Her biggest takeaway so far: Clear bowls are essential for creating engaging food videos. “It’s just more interesting to watch the butter and brown sugar melt together,” she said.
Lisa Nguyen/ Famous Birthdays
4. Social Shopping Upends Ecommerce
The pandemic helped cement ecommerce’s rapidly growing advantage over brick-and-mortar shopping. As more influencers take to livestreaming platforms, expect the nature of online shopping to change.
“Facebook, Instagram and TikTok each facilitate live-shopping and YouTube launched livestreams to promote shopping ahead of the 2021 holiday season,” noted Britton, who added that he expects live-shopping to become increasingly popular in 2022. “It took a while to get here, but it’s growing.”

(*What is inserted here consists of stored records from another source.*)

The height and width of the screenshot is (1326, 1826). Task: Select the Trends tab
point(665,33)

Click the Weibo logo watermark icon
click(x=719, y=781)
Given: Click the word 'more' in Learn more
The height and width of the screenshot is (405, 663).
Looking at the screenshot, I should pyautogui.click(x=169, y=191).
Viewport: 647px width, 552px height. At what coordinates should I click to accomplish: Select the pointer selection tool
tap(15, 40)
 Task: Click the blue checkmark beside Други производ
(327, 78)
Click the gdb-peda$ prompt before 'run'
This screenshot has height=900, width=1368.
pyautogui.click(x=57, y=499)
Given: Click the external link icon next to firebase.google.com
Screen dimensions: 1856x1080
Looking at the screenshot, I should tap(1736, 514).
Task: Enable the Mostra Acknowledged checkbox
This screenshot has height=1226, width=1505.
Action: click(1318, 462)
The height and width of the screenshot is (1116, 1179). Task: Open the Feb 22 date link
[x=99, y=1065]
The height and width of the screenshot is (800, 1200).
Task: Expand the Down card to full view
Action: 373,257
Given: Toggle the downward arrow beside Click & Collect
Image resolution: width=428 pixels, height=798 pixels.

Gen Z is certainly keen to buy in real time. Survey results from the 2022 Instagram Trend Report show 27% of users aged 13 to 24 shop directly on social media.
Instagram’s native affiliate tool is just one example of this trend in action. The platform began testing the tool in 2021, incentivizing creators to include shoppable content not just in their feeds but also in their Instagram Stories and livestreams.
Nathaly Cuevas/ Famous Birthdays
Correction: An earlier version of this story misspelled Nick Bartels' last name.